[What to work on]
1/ Name every Vic program that the piece on Vic's motto mentions.
2/ Return the passage of the piece on Vic's motto from "Abeunt studia in" down to "off their Latin.", copied word for word.
>> Begin Selected text
Is Vic’s motto relic or reality?
Abeunt studia in mores: studies pass into character. If you’re a Vic student, you have seen this phrase plenty of times. It’s plastered on the Vic tote bags, in Ned’s Cafe, and it is certainly referred to during Vic’s famously enthusiastic orientation. However, I have not heard it come up much in conversation or spark much interest among my fellow ‘Vickies,’ save perhaps for the ones who were Classics Conference nerds in high school and take any opportunity to show off their Latin.
Yet, as I reflect on my time at Vic, which is somehow already more than halfway over, it seems worth thinking about what that creed—Studies pass into character—says about our beloved institution, and about us.
Vic has a habit of holding itself apart from the other colleges, considering itself special or distinct in some way. To me, the source of this distinction is the enormous amount of effort and money that Vic puts into engaging with the world in ways that reflect its moral values, and it isn’t afraid of hard moral conversations. I’ve experienced this through my Vic One stream, which opened my eyes to everything from Indigenous lawmaking to democratic backsliding and global inequality. More recently, I’ve seen it as a mentor in the Ideas for the World program, which provides dinner and an academic seminar to ordinary people in Toronto, bringing students and professors together with people who have never had a reason to set foot on a university campus. It even comes with free childcare for people who would not otherwise be able to attend..
Another example that caught my attention is the Difficult Conversations program, especially its recent iteration for the Iranian community to discuss what is going on in Iran. Another, which isn’t very publicised, is the WUSC program, through which Vic sponsors and fully funds a refugee student’s studies every year. These are the experiences that changed my worldview in the way education is supposed to. They are what I will remember ten years from now when I think about Vic engaging with the world; not the dances, the campus gossip, or the fancy catering at events. Vic is special because its students, faculty, and staff are earnest about their values—to use the current parlance, they are ‘chalant.’ They care about the world around them and engage with it in this myriad of ways.
>> End Selected text
>> Begin Source excerpt
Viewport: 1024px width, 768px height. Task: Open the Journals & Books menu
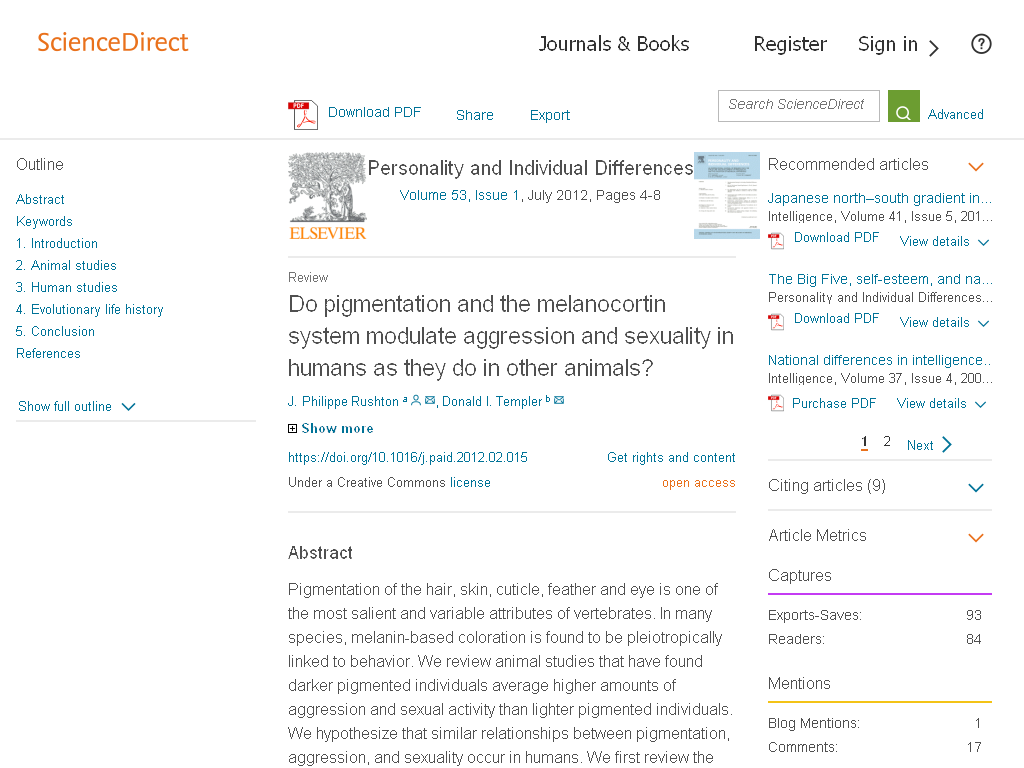[614, 44]
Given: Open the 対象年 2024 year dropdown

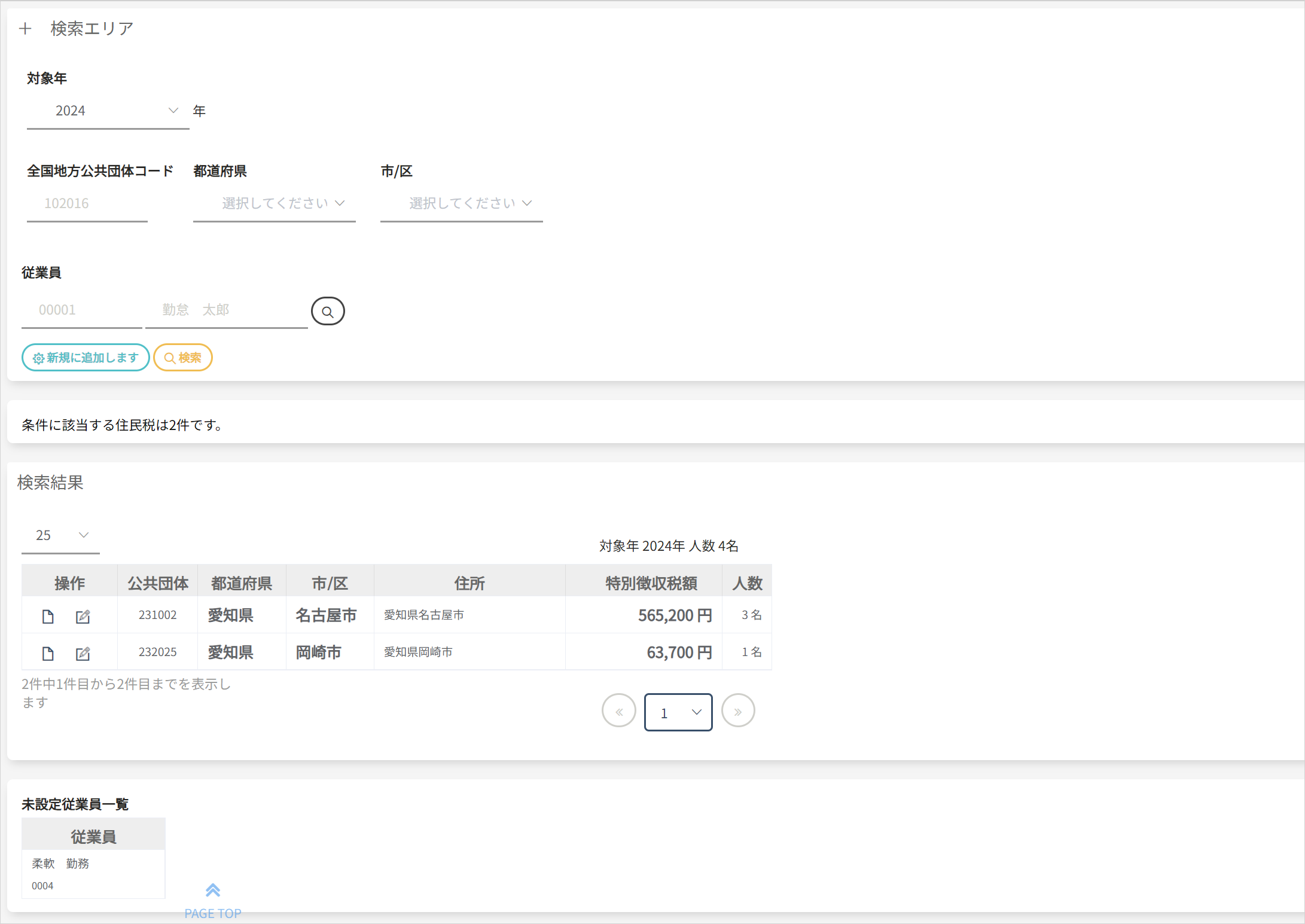Looking at the screenshot, I should tap(108, 111).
>> End Source excerpt
[Solutions to the problems]
1/ Vic One, Ideas for the World, the Difficult Conversations program, and the WUSC program.

2/
Abeunt studia in mores: studies pass into character. If you’re a Vic student, you have seen this phrase plenty of times. It’s plastered on the Vic tote bags, in Ned’s Cafe, and it is certainly referred to during Vic’s famously enthusiastic orientation. However, I have not heard it come up much in conversation or spark much interest among my fellow ‘Vickies,’ save perhaps for the ones who were Classics Conference nerds in high school and take any opportunity to show off their Latin.